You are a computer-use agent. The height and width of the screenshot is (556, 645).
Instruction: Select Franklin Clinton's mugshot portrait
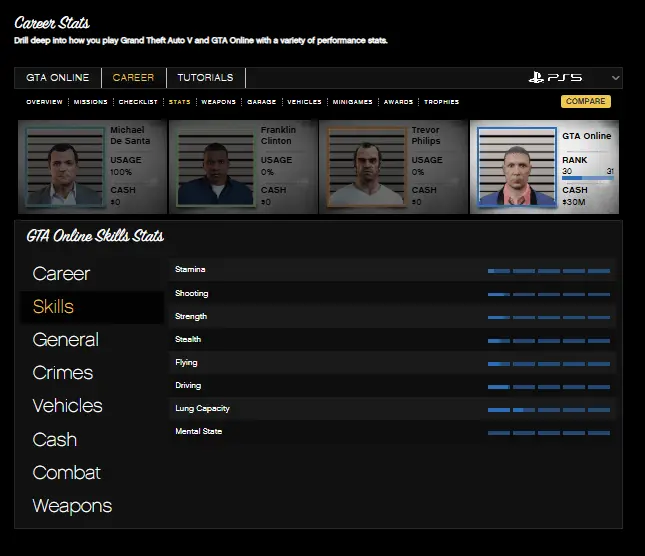pyautogui.click(x=212, y=167)
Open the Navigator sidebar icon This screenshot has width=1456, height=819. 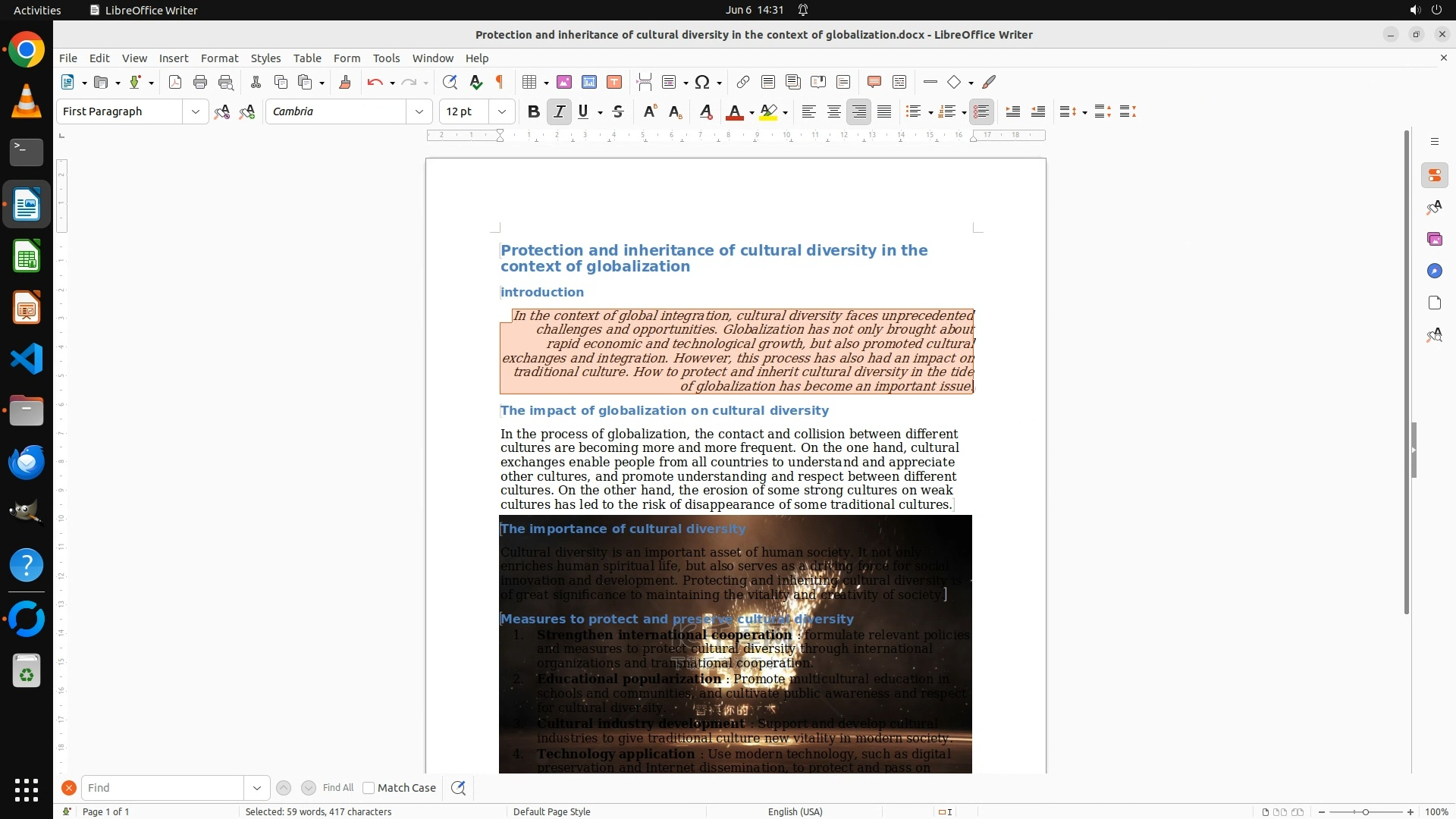point(1434,271)
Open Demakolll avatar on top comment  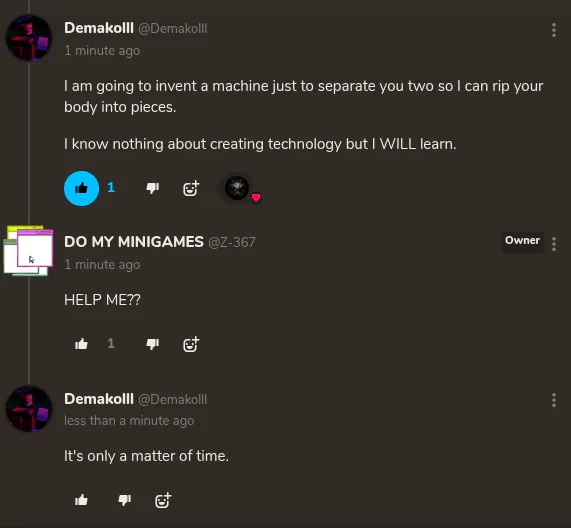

» **SHORT EXERCISE**: Reproduce every line from the start of the lines down to the one containing "pyautogui.click(x=212, y=167)", including both ends. Leave the pictures out of your answer.

» **SOLUTION**:
You are a computer-use agent. The height and width of the screenshot is (556, 645).
Instruction: Select Franklin Clinton's mugshot portrait
pyautogui.click(x=212, y=167)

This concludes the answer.